Un certain nombre de poèmes des Fleurs du mal, comme le « Madrigal triste », ont aussi été publiés dans la première revue de Lemerre.
Les vers de Baudelaire sont travaillés jusqu’à la perfection. Les sonorités rendent compte des idées, et les images fortes frappent souvent l’esprit du lecteur. Ceci explique l’attirance naturelle de Baudelaire pour ce beau mouvement que fut le Parnasse – et qui a aussi compté parmi ses membres Verlaine et Mallarmé.

Conclusion

Bien sûr, les Fleurs du mal sont d’abord et avant tout le recueil de l’amour, du désespoir, de la haine – un « livre atroce », pour reprendre les mots de l’auteur. Cet ouvrage mêle, comme l’alcool et la drogue, le plaisir et la volupté à la mort et à la folie.

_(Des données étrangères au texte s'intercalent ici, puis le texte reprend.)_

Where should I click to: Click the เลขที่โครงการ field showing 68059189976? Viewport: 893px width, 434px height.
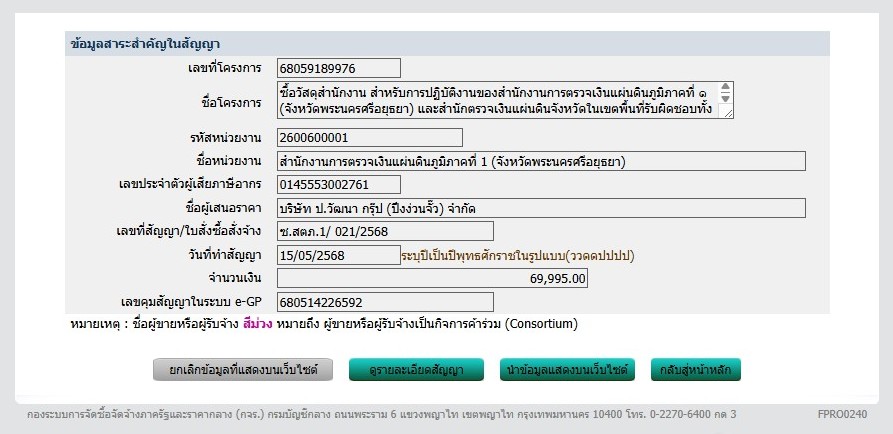338,68

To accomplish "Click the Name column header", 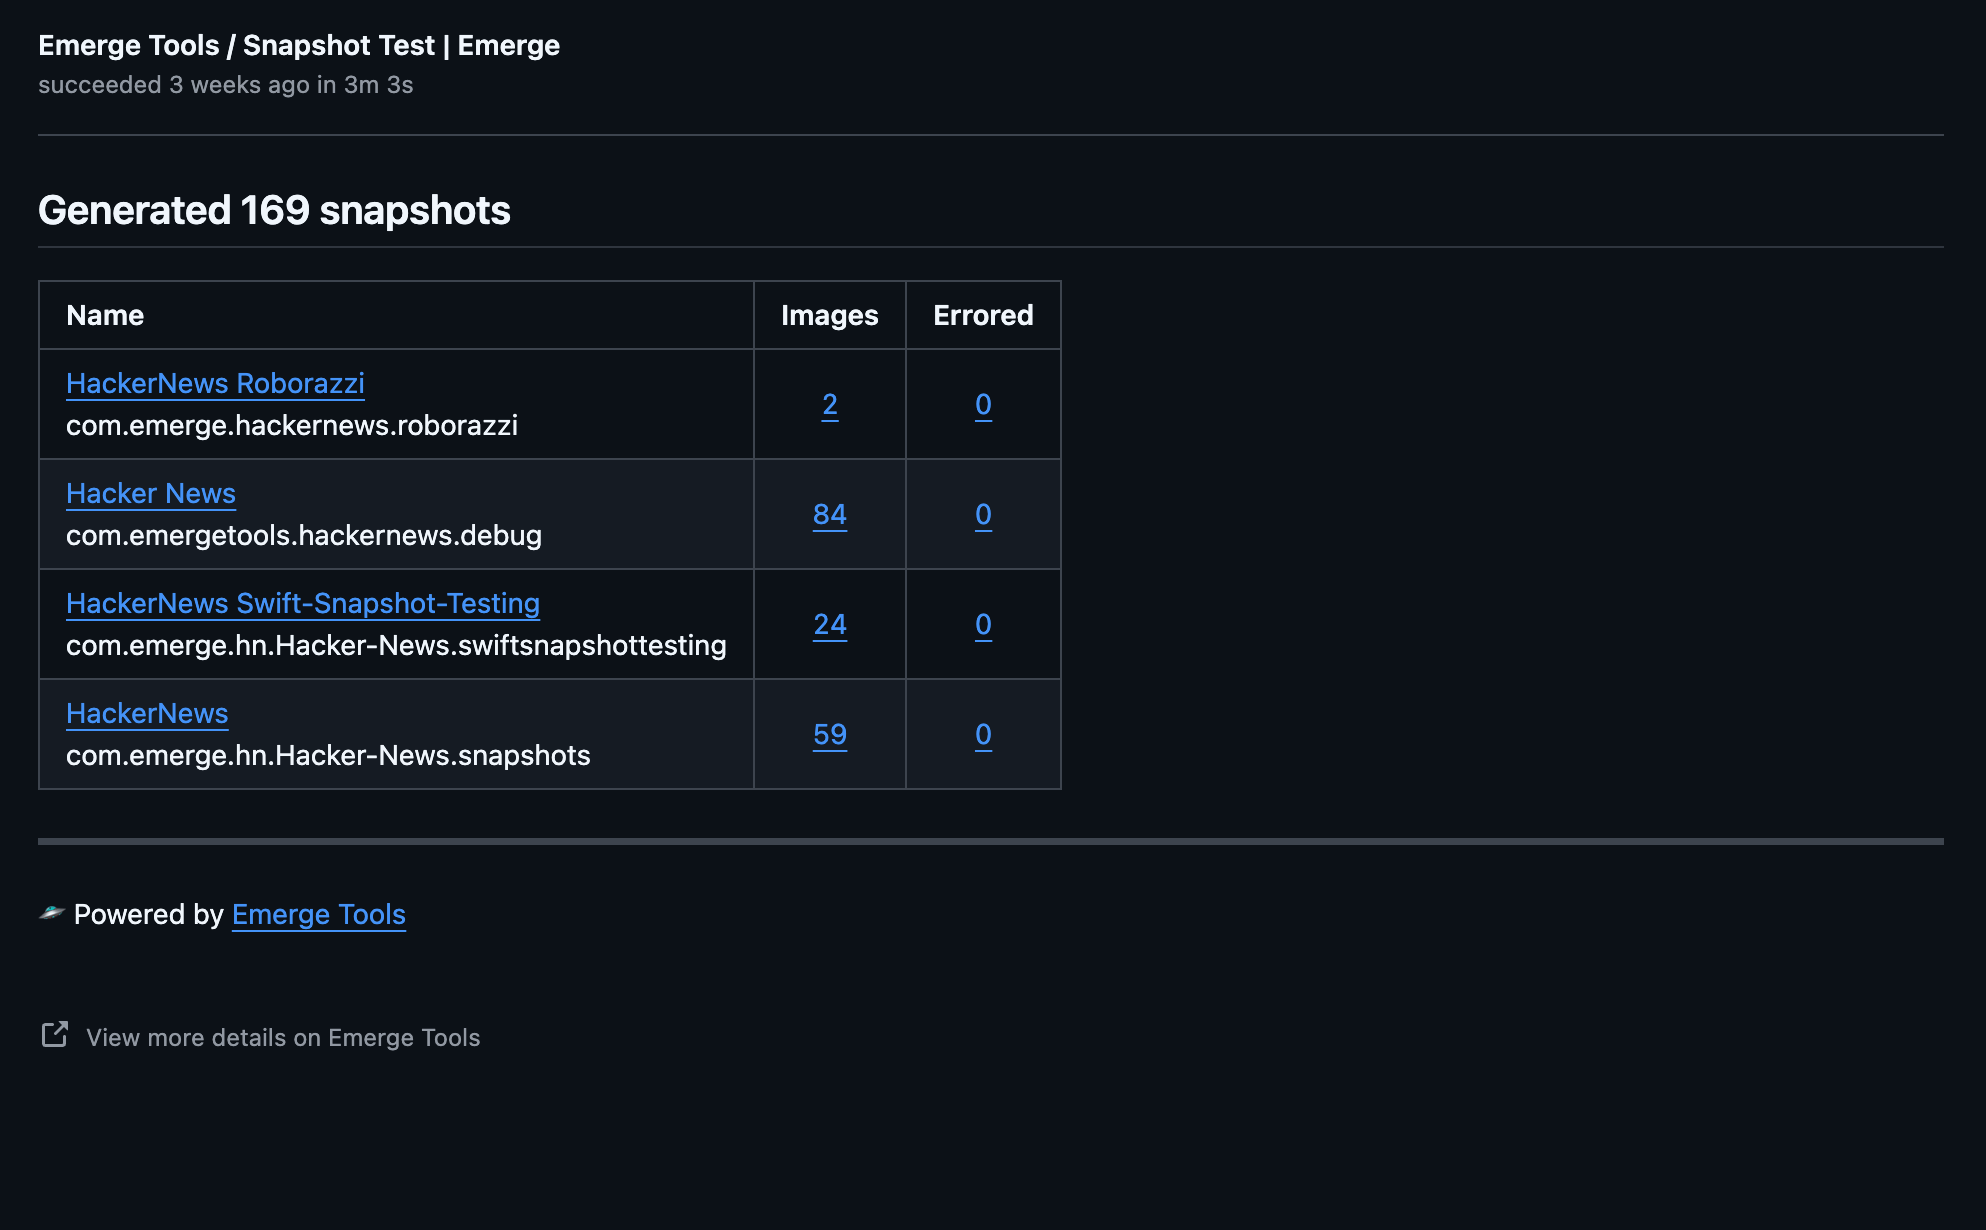I will [104, 315].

Mais d’un point de vue plus littéraire, il est aussi le point de rencontre de plusieurs esthétiques déjà nées ou à venir. Certains auteurs, comme Du Bellay, Hugo, ou Heredia, s’imposent dans une esthétique et la dominent. D’autres auteurs, comme Rousseau ou Corneille, sont des « ponts littéraires » qui semblent mener d’une esthétique à une autre. Baudelaire, lui, est un carrefour. En plein milieu du dix-neuvième, il est à la croisée du romantisme, du réalisme, du parnasse et du symbolisme.